# Exercise goal
Copy out every one of the following lines word for word.

(Source data)
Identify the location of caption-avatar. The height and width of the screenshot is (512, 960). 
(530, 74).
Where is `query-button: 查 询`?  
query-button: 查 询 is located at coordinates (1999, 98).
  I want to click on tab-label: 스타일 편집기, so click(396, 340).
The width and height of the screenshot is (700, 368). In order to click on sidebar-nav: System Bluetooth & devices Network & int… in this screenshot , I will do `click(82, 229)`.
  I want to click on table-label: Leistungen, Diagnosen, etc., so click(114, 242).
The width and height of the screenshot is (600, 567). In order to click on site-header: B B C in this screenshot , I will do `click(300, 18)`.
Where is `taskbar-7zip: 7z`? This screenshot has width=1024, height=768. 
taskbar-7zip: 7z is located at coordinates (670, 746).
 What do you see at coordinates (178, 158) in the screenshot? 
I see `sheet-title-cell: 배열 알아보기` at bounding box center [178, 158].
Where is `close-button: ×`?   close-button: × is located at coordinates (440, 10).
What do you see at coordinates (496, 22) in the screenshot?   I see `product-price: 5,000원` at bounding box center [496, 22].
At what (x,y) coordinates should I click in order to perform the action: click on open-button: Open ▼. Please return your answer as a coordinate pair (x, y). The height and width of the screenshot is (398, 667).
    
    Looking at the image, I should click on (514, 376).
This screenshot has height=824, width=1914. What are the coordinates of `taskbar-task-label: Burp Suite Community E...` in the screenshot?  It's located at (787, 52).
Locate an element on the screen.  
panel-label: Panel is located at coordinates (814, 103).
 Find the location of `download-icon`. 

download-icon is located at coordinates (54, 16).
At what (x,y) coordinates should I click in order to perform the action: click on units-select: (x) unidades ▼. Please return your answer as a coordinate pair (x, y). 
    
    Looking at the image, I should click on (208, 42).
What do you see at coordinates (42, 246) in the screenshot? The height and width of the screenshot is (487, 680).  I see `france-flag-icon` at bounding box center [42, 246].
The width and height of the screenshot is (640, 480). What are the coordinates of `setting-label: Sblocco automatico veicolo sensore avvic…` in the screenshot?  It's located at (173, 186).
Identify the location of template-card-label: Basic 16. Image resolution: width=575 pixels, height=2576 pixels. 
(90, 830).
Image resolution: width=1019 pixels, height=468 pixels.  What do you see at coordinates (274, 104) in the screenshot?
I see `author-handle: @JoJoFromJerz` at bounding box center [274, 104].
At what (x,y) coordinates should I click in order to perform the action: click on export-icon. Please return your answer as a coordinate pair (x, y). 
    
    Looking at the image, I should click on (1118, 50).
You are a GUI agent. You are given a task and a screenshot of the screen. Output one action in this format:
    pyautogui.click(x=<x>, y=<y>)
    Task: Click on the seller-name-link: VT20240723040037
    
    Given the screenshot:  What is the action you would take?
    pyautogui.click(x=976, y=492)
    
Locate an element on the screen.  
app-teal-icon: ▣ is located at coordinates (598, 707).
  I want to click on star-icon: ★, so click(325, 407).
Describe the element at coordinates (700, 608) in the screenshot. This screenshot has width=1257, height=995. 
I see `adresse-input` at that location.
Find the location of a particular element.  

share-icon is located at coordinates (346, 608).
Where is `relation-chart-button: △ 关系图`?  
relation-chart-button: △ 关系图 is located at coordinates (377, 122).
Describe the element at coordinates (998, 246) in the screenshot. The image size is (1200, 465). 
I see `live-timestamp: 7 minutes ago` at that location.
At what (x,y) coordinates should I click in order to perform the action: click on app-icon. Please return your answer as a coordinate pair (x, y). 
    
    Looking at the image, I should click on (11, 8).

# Exercise answer
Identify the location of caption-avatar. The height and width of the screenshot is (512, 960). 
(530, 74).
Where is `query-button: 查 询`?  
query-button: 查 询 is located at coordinates (1999, 98).
  I want to click on tab-label: 스타일 편집기, so click(396, 340).
The width and height of the screenshot is (700, 368). In order to click on sidebar-nav: System Bluetooth & devices Network & int… in this screenshot , I will do `click(82, 229)`.
  I want to click on table-label: Leistungen, Diagnosen, etc., so click(114, 242).
The width and height of the screenshot is (600, 567). In order to click on site-header: B B C in this screenshot , I will do `click(300, 18)`.
Where is `taskbar-7zip: 7z`? This screenshot has width=1024, height=768. 
taskbar-7zip: 7z is located at coordinates (670, 746).
 What do you see at coordinates (178, 158) in the screenshot? 
I see `sheet-title-cell: 배열 알아보기` at bounding box center [178, 158].
Where is `close-button: ×`?   close-button: × is located at coordinates (440, 10).
What do you see at coordinates (496, 22) in the screenshot?   I see `product-price: 5,000원` at bounding box center [496, 22].
At what (x,y) coordinates should I click in order to perform the action: click on open-button: Open ▼. Please return your answer as a coordinate pair (x, y). The height and width of the screenshot is (398, 667).
    
    Looking at the image, I should click on (514, 376).
This screenshot has height=824, width=1914. What are the coordinates of `taskbar-task-label: Burp Suite Community E...` in the screenshot?  It's located at (787, 52).
Locate an element on the screen.  
panel-label: Panel is located at coordinates (814, 103).
 Find the location of `download-icon`. 

download-icon is located at coordinates (54, 16).
At what (x,y) coordinates should I click in order to perform the action: click on units-select: (x) unidades ▼. Please return your answer as a coordinate pair (x, y). 
    
    Looking at the image, I should click on (208, 42).
What do you see at coordinates (42, 246) in the screenshot? The height and width of the screenshot is (487, 680).  I see `france-flag-icon` at bounding box center [42, 246].
The width and height of the screenshot is (640, 480). What are the coordinates of `setting-label: Sblocco automatico veicolo sensore avvic…` in the screenshot?  It's located at (173, 186).
Identify the location of template-card-label: Basic 16. Image resolution: width=575 pixels, height=2576 pixels. 
(90, 830).
Image resolution: width=1019 pixels, height=468 pixels.  What do you see at coordinates (274, 104) in the screenshot?
I see `author-handle: @JoJoFromJerz` at bounding box center [274, 104].
At what (x,y) coordinates should I click in order to perform the action: click on export-icon. Please return your answer as a coordinate pair (x, y). 
    
    Looking at the image, I should click on (1118, 50).
You are a GUI agent. You are given a task and a screenshot of the screen. Output one action in this format:
    pyautogui.click(x=<x>, y=<y>)
    Task: Click on the seller-name-link: VT20240723040037
    
    Given the screenshot:  What is the action you would take?
    pyautogui.click(x=976, y=492)
    
Locate an element on the screen.  
app-teal-icon: ▣ is located at coordinates (598, 707).
  I want to click on star-icon: ★, so click(325, 407).
Describe the element at coordinates (700, 608) in the screenshot. This screenshot has width=1257, height=995. 
I see `adresse-input` at that location.
Find the location of a particular element.  

share-icon is located at coordinates (346, 608).
Where is `relation-chart-button: △ 关系图`?  
relation-chart-button: △ 关系图 is located at coordinates (377, 122).
Describe the element at coordinates (998, 246) in the screenshot. The image size is (1200, 465). 
I see `live-timestamp: 7 minutes ago` at that location.
At what (x,y) coordinates should I click in order to perform the action: click on app-icon. Please return your answer as a coordinate pair (x, y). 
    
    Looking at the image, I should click on (11, 8).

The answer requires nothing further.